Fair and Tender Ladies by Lee Smith (G. P. Putnam’s Sons: $17.95; 336 pages.)
Young Ivy Rowe is one of nine children around the turn of this century born of dirt-poor but decent folk up in a Virginia “holler.” Her father, a farmer, is dying by the time she gets to be 8; her mother, “of good family,” has given up everything to live an existence of incredible physical deprivation and intense mythical riches.
Linguists have often said that the rural poor in the Appalachian Mountains speak a language closer to Shakespeare’s than any other English on Earth, and the author here, as first she conjures up Ivy’s voice and writing style, surely has this in mind. . . .
Ivy Rowe is a kid, young, obscure, but a born artist. She’s what Virginia Woolf spoke of when she reminded her readers of “Shakespeare’s sister,” or what Gertrude Stein was perhaps getting at when she wrote “Three Lives,” reminding us that all those lives are/were women’s lives. Ivy, the kid, is a born writer. She’s also cursed/blessed by her social class, her gender, her geographical location. She hasn’t a chance in hell when it comes to the real world, and yet, up in her “holler,” she lives in a beneficent heaven.
Salutes a Beautiful Spot
“Fair and Tender Ladies” is one of several new novels about the South that seem written less to enhance the author’s reputation than simply to salute what it means to come from a place so beautiful, so poor, so isolated. That the novel itself is a tour de force seems, at some level, just a happy accident: then you look again, just at the language, and, if you had a hat on, you’d have to take it off to Lee Smith.
What Smith has done is this: created a character both gifted and unlearned and taken her through a life for over 60 years. This is an epistolary novel (that is, written by Ivy’s letters alone), and she writes determinedly, beautifully, first to make a connection with the outside world.

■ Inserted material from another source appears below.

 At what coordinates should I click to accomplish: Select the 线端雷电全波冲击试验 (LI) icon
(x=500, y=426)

She writes to a “pen pal” in the Netherlands, who never writes back; to a young, girlish schoolteacher whom she has a crush on and, then, when her favorite sister, Silvaney (Ivy’s other half, her heart, her “hart”), is confined in an institution, she writes to Silvaney--even after her sister dies.
This novel does dazzling things. It follows Ivy from the time she’s a literature-struck hillbilly who can quote the metaphysical poets, through life until she becomes a stubborn mountain woman who reads Leon Uris and can say to her youngest daughter, “Those birth control pills are great. They are the greatest thing since polyester. " )
A Miner’s Wife
The novel also takes a look at what was/is “out there” for women, in the mountains, in the South, in lots of places. Ivy lives in lumber country, and she longs to go with the boys in the spring, taking the logs downriver. She can’t do it, so she goes to bed with a nice boy named Lonnie Rash and is “ruint.”

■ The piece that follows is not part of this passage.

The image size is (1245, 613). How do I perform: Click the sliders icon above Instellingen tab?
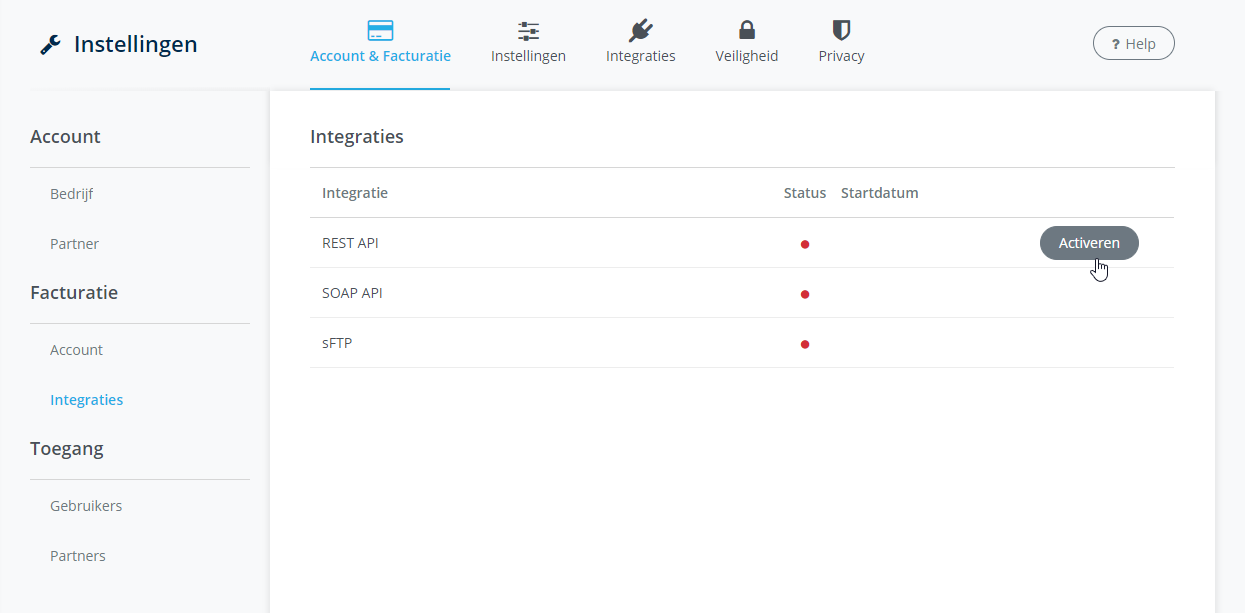point(528,30)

She longs to work, but ends up with a job in a soda fountain (in a mining town so well researched it blackens your bronchial tubes just to read about it). Ivy knows it’s death to go down in the mines, but finds a miner for a husband. Ivy sees how children took the life out of her well-born mother, but ends up with a passel of her own.
With all that, Ivy is allowed her one great emotional adventure. Even more, because of her letters and her intelligence, she begins to come to terms with what she is: a mountain woman who knows and loves and respects the land she was born on.
As a child she’s lost brothers and sisters--to shootings, insanity and tumors (one poor little brother of hers “walks slaunchwise”). As a mother, Ivy loses her children to appendicitis, politics and far more sadly, “good” educations.
Her children pass her by, leaving her with only her shotgun, cabin and memories. So, besides the character study here, we see one person’s world widen: relatives who go to Europe in World War I, the Pacific in World War II, Korea and then Vietnam. Ivy turns into a woman who listens, in her late middle age, to Elvis Presley singing “Heartbreak Hotel.”
I loved this book! Not because of the “mushy love stuff” or even the material on “women’s lot,” but because of the great old Southern stories and the way Ivy’s letters go from late Middle English to Modern English and back again as she gets older.
“Fair and Tender Ladies” has been written with so much love and respect for history and the language and the brave people who endure so much in those mountains that intelligence triumphs absolutely over any possible sentimentality. I’d buy this one.